Pent roof combustion chambers and four valves per cylinder were designed to give you a lot of valve (breathing) area in a compact combustion chamber and part of keeping the chamber area small was having those flat "D" shaped sections beyond each pair of valves . Jacking the head up on a thicker gasket increases the large flat washer area above the flat outer area of the piston crowns so it can now have a greater volume for end gasses to hide in and auto ignite before the spark initiated flame front reaches them . Result - rattle rattle bang bang $$$$$$$$$$$$$$$$$$$$$$$$$$$ .

The correct method is to have the right volume in the pistons dish to set the static CR which then leaves minimul volume between the piston crowns and the head face , smaller volume of end gasses , air and fuel , less to detonate .

For its day the old Cosworth BDA (Belt Drive A Series) had very good chambers but the narrow valve angles are hard to make in a head that's not very tall - like most twin cam production heads are for engine bay packaging reasons .

Another epic I know .

Bottom line is that traction is the limiting factor and torque beyond tractive effort is pointless .

The other one is that torque wins races and horsepower sells cars , its as relevant today as is was a lifetime ago because the physics haven't changed .

AWD is the only practical way to have high tractive effort in an un tubbed car . Sad but true .
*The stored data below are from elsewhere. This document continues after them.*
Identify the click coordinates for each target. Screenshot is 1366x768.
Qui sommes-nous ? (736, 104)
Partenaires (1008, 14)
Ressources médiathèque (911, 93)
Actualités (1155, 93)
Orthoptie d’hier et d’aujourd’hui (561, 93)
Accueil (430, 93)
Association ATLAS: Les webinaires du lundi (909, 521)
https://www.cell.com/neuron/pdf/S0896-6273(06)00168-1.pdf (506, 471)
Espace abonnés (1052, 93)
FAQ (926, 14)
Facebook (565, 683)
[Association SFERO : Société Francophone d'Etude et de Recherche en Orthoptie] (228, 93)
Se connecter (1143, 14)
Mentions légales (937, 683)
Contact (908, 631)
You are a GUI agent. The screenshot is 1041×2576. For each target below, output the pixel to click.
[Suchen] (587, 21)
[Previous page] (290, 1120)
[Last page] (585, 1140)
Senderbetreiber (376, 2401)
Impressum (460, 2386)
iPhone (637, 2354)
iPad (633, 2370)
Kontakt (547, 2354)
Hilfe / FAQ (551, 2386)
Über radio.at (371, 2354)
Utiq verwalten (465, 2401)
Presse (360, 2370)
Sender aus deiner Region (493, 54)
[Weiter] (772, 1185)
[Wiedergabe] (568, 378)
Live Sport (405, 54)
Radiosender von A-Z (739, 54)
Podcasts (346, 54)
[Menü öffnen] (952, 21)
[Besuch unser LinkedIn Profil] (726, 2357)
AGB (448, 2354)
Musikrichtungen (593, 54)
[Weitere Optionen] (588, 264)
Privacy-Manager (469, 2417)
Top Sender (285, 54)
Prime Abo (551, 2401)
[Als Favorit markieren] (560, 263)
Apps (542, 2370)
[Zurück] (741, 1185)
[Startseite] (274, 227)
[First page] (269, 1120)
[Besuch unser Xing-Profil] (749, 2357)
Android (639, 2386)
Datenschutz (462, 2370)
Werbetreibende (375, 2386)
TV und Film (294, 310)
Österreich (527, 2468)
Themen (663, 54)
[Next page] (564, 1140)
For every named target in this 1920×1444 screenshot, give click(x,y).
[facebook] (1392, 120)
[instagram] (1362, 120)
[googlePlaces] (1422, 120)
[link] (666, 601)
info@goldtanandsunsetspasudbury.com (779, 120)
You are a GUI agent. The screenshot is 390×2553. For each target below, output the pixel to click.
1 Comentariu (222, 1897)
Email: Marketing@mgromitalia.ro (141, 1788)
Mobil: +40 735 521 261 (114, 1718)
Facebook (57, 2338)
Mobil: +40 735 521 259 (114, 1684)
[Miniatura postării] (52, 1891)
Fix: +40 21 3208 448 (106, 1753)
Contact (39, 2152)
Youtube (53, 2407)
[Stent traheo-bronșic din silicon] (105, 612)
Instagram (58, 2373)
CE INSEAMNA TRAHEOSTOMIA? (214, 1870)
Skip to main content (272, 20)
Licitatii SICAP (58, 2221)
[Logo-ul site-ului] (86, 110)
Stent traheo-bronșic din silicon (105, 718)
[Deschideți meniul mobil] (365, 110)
The good news is that E85 at the bowser is coming so hopefully there will be a cheaper way around octane limited ULP and we will be able to make good torque with less extreme states of engine tune .

A .

yes your right about a few things in there, as it is i have great suspension setup and not the best tyers but still traction will always be a problem for any rwd car, and also might i add, and no this is not another topic starter for the world. if 4wd is so so so great why are top fuelers rwd? any way i dont think chasing a figure is so bad ie 500 hp, your right it is for show and tell:) and the age old saying of tourqe makes fast cars hp sells cars is so true. but i built it with a figure in mind that i think is achivable so ill get as close as i can to it. and i am catching up with mafia some time in the next week or to to see what dyno he got his results on, as mine made similar tourqe but on a chassie dyno, but was told thats not a real result as it wont be a realistic torque result. dont know why thought. oh and sorry its not made 720nm it was 750flb. but as far as the current set up for my compression im looking into going back to around the 9.0.1 if i cant get the hp to where i want, ill try first to see what i can do befor spending money again. maybe its my tuners skills not sure yet. waiting for MY DAM DYNO SHEET!!!!!!!!!!!!!!!!